Your goal
What is needed is an exact copy of every entry below, with the pictures left out.
^^^^^^^^^^^^^^^^
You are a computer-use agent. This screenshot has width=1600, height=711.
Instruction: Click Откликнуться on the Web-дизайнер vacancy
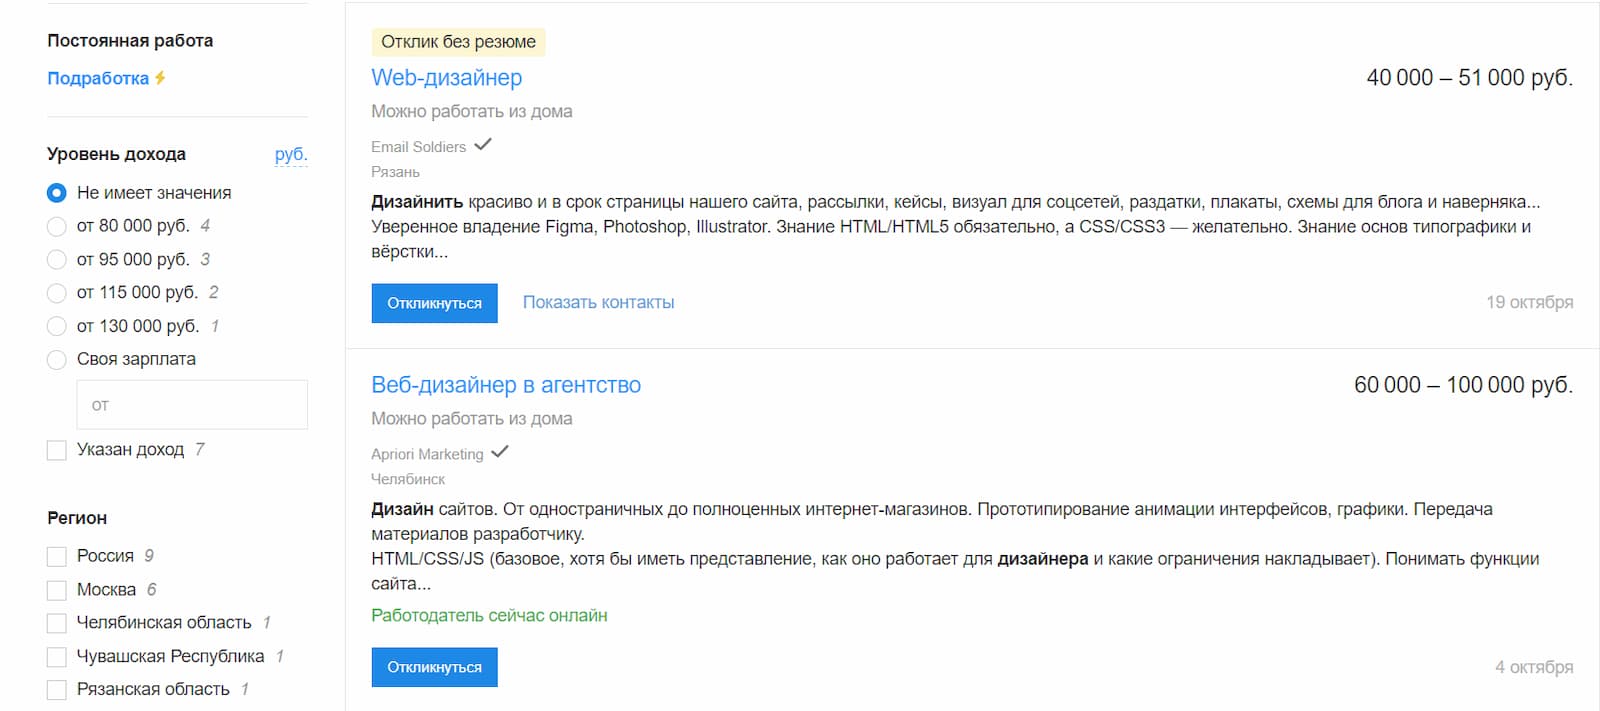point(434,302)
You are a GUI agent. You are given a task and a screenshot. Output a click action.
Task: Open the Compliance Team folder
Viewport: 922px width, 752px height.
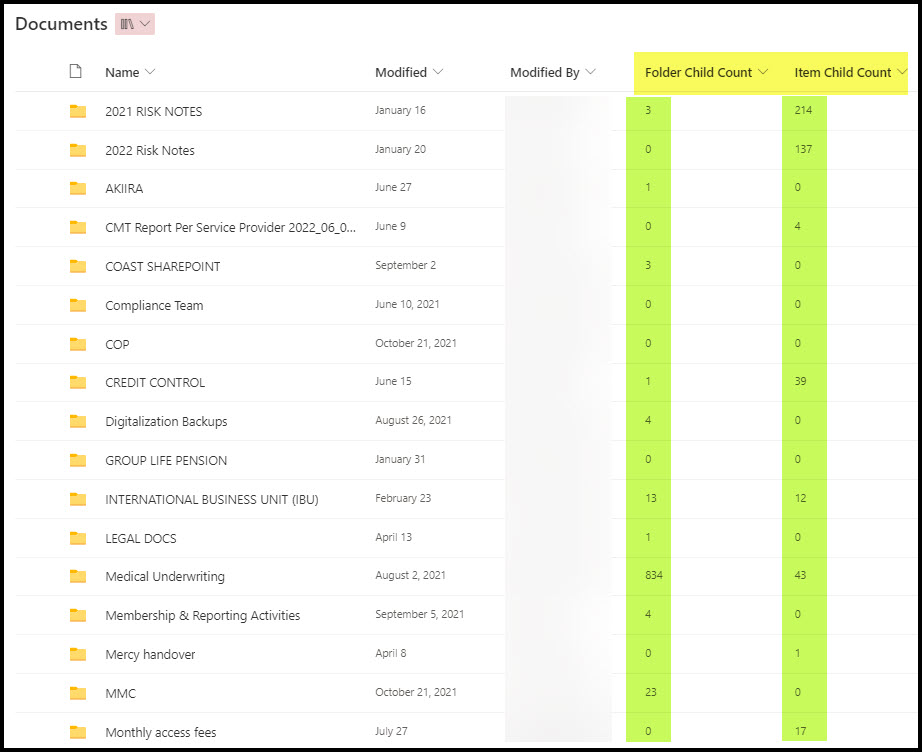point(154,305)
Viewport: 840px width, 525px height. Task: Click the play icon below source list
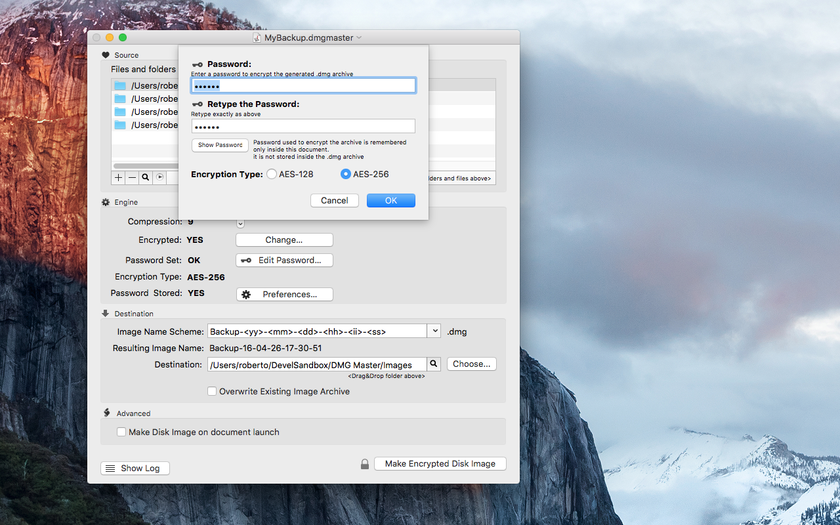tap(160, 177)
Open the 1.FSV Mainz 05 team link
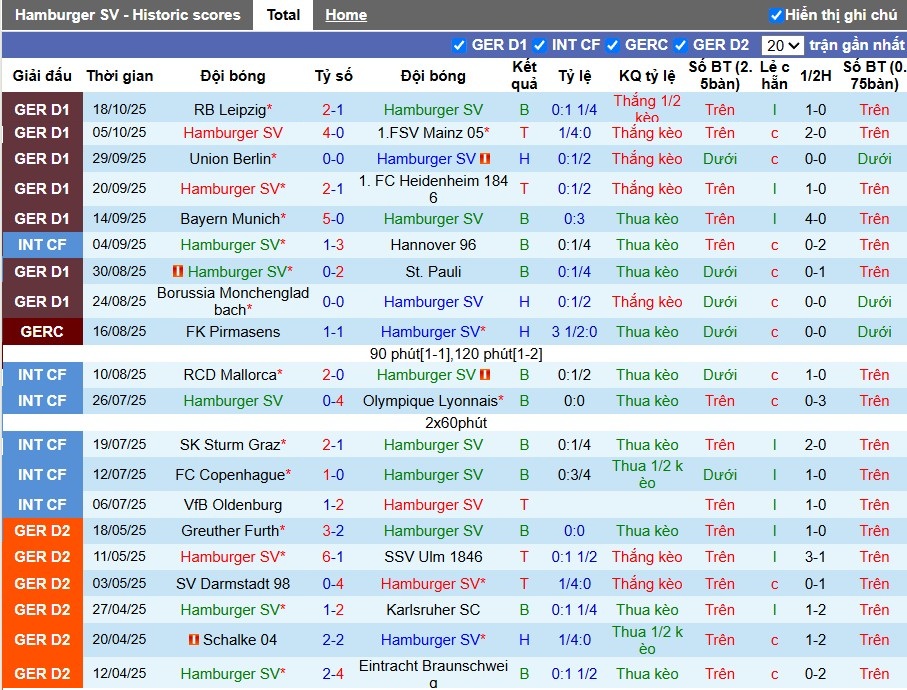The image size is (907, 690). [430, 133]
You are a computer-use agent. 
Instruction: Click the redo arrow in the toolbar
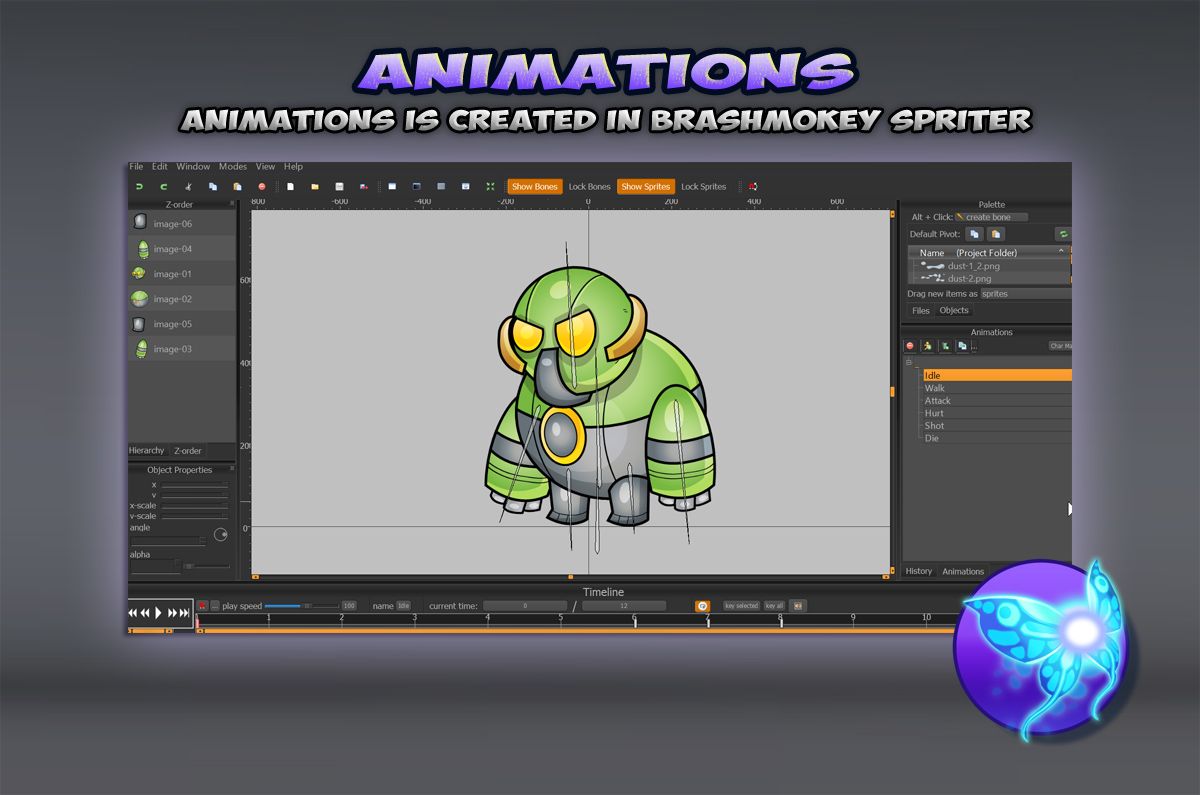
^^^^^^^^^^^^^^^^
Solution to the exercise
You are a computer-use agent. This screenshot has width=1600, height=711.
Instruction: Click Откликнуться on the Web-дизайнер vacancy
point(434,302)
You are a GUI agent. You are given a task and a screenshot. Output a click action.
Task: Open the Compliance Team folder
Viewport: 922px width, 752px height.
point(154,305)
Viewport: 840px width, 525px height. Task: Click the play icon below source list
tap(160, 177)
Open the 1.FSV Mainz 05 team link
The image size is (907, 690). [430, 133]
You are a computer-use agent. 
Instruction: Click the redo arrow in the toolbar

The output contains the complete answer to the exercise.